A persistência das pressões inflacionárias, particularmente aquelas ligadas ao aumento dos custos de energia, motivou o banco central a tomar novas medidas.

O governador Cardoso enfatizou que, embora a inflação geral possa estar diminuindo, a inflação subjacente ainda está alta e representa riscos significativos para a economia.

Analistas surpresos com movimento ousado do banco central

Muitos analistas não previram nenhuma alteração na taxa para setembro, devido ao recente declínio da inflação e à estabilização da naira, que foi apoiada pelas vendas regulares de dólares do banco central.

A decisão de aumentar as taxas apesar dessas melhorias destaca a preocupação do banco central com as perspectivas mais amplas de inflação e potenciais pressões futuras sobre os preços.

As perspectivas econômicas da Nigéria continuam desafiadoras.

O país enfrenta severas pressões inflacionárias desde que o governo do presidente Bola Tinubu implementou reformas econômicas significativas, incluindo o corte de subsídios à gasolina e eletricidade e a desvalorização da naira.
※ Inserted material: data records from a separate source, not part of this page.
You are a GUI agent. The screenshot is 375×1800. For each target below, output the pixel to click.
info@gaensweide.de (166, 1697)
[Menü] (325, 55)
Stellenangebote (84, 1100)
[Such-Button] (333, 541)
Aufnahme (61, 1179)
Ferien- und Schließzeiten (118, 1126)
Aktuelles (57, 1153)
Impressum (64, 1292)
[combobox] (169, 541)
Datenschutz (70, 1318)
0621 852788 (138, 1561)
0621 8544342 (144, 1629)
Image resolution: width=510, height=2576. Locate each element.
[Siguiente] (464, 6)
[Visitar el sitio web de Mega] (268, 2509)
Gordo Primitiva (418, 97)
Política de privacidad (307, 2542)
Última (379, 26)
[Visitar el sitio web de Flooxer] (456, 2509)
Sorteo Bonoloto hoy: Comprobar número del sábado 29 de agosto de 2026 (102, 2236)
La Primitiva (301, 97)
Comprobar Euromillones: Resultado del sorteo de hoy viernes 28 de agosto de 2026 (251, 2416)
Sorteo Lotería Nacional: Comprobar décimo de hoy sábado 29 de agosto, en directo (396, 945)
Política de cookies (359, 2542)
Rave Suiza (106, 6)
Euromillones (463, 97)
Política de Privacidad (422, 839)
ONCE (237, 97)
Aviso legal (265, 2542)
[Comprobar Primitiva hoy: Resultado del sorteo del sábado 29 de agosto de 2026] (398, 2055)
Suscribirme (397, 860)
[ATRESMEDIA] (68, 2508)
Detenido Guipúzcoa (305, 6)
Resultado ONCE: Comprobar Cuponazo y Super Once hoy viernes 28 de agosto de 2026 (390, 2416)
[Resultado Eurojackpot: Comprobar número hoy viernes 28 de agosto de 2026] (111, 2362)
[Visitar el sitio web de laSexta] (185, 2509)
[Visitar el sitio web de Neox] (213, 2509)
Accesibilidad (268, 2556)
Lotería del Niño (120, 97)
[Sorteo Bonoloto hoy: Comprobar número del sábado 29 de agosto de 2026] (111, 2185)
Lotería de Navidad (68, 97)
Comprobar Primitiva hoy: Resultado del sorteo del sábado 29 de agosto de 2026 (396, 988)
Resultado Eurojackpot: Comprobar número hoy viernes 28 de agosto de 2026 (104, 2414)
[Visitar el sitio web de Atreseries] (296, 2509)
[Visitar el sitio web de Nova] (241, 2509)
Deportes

Essas reformas agravaram a crise do custo de vida, com os cidadãos enfrentando preços mais altos por bens e serviços essenciais.

Além das pressões inflacionárias causadas pelos cortes de subsídios, os danos às colheitas devido às enchentes nas regiões do norte levantaram preocupações sobre o futuro fornecimento de alimentos, o que pode levar a novos aumentos nos preços dos alimentos.

Esses fatores, combinados com o aumento dos custos dos empréstimos, criam um ambiente econômico complexo que exige uma gestão cuidadosa por parte do banco central.

Embora o aumento da taxa tenha como objetivo conter a inflação, a medida pode ter outras implicações econômicas.

Taxas de juros mais altas provavelmente aumentarão os custos de empréstimos para empresas e consumidores, potencialmente desacelerando o crescimento econômico.

No entanto, o banco central acredita que estabilizar a inflação é necessário para proteger a economia em geral.

A decisão do MPC reflete uma abordagem cautelosa para gerenciar a inflação, ao mesmo tempo em que reconhece os desafios impostos pelo aumento dos preços da energia e potenciais choques no lado da oferta.

O banco central continuará monitorando de perto as condições econômicas e poderá implementar novos ajustes nas taxas se as pressões inflacionárias persistirem.